In liver tissues, a significant increase in medium- and long-chain AC content was observed 30 min after glucose administration (Fig. 3K,L, Supplementary Table S6). Changes in medium- and long-chain AC contents in the liver (Fig. 3K,L) that did not correspond to changes in plasma AC content (Fig. 3B,C) were observed afterwards, indicating that the liver does not determine the changes in the plasma medium- and long-chain AC profile observed during the OGTT.

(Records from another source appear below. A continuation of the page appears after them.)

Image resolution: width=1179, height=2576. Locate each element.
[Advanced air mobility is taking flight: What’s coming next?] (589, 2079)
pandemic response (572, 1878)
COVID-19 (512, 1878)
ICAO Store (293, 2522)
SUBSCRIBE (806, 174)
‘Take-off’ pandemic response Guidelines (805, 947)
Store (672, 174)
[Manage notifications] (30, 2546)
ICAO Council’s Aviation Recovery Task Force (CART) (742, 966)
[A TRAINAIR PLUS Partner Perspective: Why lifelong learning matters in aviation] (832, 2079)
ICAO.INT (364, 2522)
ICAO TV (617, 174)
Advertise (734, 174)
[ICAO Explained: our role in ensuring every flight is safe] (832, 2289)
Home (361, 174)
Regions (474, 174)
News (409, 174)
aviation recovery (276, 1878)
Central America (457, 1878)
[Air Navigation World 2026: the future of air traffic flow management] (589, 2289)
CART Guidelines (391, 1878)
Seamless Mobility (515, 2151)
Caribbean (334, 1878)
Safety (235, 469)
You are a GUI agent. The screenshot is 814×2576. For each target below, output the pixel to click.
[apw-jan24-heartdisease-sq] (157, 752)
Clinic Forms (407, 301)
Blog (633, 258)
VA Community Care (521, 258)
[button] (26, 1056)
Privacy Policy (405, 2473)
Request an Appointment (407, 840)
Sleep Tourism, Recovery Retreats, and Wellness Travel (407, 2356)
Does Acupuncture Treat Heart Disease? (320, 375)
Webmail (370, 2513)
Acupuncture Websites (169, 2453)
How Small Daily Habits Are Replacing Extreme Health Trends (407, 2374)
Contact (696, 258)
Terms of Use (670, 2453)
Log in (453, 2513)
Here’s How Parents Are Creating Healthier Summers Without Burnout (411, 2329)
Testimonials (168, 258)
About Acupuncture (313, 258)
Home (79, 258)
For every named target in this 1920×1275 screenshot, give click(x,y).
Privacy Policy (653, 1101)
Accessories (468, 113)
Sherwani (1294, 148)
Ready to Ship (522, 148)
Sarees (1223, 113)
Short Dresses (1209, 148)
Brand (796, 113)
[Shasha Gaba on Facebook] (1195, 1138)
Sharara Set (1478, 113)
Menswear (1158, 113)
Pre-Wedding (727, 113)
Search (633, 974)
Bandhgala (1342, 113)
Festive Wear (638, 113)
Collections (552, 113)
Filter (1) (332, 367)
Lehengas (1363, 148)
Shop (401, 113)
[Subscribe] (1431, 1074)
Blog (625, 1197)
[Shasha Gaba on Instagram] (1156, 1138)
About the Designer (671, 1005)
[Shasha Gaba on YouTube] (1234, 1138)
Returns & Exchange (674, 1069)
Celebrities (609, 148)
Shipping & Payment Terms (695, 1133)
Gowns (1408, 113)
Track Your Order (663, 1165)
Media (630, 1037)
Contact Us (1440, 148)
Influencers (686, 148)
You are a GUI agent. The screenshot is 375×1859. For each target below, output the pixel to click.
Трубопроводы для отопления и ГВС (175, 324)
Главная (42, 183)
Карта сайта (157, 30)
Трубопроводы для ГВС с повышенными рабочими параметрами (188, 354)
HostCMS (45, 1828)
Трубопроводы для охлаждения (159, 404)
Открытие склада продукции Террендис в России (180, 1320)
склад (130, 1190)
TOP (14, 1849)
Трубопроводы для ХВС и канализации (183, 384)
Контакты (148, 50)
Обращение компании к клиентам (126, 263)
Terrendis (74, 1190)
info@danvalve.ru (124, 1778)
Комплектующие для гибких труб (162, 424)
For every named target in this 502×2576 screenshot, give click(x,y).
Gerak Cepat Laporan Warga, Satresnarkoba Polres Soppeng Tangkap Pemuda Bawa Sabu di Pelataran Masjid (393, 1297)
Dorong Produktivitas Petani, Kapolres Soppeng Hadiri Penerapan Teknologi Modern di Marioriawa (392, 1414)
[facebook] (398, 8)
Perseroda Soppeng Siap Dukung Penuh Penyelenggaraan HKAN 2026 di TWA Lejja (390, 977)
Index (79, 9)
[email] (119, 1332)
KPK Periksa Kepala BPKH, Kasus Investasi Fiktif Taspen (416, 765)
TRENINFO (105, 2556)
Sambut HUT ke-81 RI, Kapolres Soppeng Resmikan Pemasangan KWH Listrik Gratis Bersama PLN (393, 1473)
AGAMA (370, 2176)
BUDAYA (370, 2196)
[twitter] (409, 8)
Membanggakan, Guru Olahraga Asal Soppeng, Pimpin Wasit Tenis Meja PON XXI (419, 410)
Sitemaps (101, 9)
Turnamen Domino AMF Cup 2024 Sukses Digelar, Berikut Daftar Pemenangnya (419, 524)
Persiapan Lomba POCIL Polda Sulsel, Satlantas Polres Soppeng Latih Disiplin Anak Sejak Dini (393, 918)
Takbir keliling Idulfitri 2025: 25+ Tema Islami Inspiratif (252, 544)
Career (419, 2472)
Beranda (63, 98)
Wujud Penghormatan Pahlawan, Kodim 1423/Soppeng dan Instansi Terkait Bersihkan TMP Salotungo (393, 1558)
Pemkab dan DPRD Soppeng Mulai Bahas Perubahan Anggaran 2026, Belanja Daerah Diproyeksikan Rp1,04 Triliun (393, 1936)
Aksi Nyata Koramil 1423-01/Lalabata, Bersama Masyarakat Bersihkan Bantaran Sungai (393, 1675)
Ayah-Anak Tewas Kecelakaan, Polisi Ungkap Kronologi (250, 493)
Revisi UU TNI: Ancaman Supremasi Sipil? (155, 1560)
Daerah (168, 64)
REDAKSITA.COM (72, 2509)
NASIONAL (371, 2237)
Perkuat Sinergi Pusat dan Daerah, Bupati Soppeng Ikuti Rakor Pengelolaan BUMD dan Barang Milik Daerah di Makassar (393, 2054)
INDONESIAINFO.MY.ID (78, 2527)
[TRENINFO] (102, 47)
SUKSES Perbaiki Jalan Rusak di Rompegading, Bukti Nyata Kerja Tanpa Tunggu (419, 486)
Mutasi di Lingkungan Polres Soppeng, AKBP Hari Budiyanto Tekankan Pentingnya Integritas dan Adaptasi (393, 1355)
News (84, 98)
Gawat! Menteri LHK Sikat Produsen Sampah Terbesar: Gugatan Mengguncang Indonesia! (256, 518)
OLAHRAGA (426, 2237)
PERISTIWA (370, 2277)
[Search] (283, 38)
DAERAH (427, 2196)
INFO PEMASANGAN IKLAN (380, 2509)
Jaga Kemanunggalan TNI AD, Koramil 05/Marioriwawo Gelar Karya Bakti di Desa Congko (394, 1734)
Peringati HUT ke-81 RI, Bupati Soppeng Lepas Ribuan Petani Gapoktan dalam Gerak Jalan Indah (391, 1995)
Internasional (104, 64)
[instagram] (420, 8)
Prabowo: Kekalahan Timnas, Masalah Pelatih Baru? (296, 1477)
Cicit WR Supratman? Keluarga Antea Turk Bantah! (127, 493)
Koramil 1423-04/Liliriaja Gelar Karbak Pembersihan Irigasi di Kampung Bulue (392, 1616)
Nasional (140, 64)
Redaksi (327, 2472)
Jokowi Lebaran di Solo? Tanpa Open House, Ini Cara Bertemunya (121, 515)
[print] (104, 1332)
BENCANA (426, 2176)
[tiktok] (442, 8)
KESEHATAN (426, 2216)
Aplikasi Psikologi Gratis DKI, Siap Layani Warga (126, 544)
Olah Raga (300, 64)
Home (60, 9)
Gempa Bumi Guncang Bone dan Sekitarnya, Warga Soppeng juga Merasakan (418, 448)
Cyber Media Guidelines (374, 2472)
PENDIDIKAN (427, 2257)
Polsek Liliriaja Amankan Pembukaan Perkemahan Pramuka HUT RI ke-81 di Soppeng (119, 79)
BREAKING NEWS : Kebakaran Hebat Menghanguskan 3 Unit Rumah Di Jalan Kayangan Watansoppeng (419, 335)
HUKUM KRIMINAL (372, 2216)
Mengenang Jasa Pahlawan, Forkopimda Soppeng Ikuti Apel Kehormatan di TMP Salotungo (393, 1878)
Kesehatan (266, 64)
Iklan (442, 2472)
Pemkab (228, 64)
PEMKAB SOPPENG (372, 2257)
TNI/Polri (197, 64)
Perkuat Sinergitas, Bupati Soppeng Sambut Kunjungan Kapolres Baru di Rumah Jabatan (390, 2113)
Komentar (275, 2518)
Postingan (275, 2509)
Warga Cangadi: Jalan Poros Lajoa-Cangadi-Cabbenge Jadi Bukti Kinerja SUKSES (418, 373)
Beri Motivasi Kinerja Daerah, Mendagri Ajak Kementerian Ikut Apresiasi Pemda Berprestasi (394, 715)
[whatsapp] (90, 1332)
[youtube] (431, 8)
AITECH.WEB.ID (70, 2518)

AC concentrations in plasma, skeletal muscles and heart after exercise

Since skeletal muscles contain high amount of medium- and long-chain ACs and could contribute to plasma AC pool under conditions of the increased energy demand, we determined AC profile in plasma, skeletal muscles and heart after moderate intensity exercise. As seen in Fig. 5, after exercise, the medium- and long-chain AC contents in skeletal muscles were increased 1.8 and 2 times, respectively, compared to AC content in sedentary control group; however, no difference in medium- and long-chain AC concentrations was found in heart and plasma. These results support observation that changes in plasma medium- and long-chain ACs do not reflect changes in AC profile in skeletal muscles.

Figure 5
figure 5

The medium- (A) and long-chain (B) acylcarnitine (AC) content in plasma, heart and skeletal muscle tissues after exercise. The exercise induced significant increase in medium- and long-chain AC content in muscles, while AC concentration in plasma and heart was not changed. The results are presented as the average values ± SEM of 6-7 animals. *Indicates a significant difference compared with the control group (Student’s t-test, P < 0.05).

Discussion

In the present study, we demonstrated that the most pronounced difference in AC content between the fed and fasted states was observed in tissues that are metabolically flexible. In addition, we showed that the amount of ACs in plasma is comparable with the heart tissue content of long- and medium-chain ACs and it can be easily affected by a metabolic switch from fatty acid to glucose oxidation in the heart. Moreover, the observed simultaneous changes in medium- and long-chain AC content both in plasma and in the heart after glucose administration indicate that plasma medium- and long-chain AC concentrations reflect the content of ACs found in the heart.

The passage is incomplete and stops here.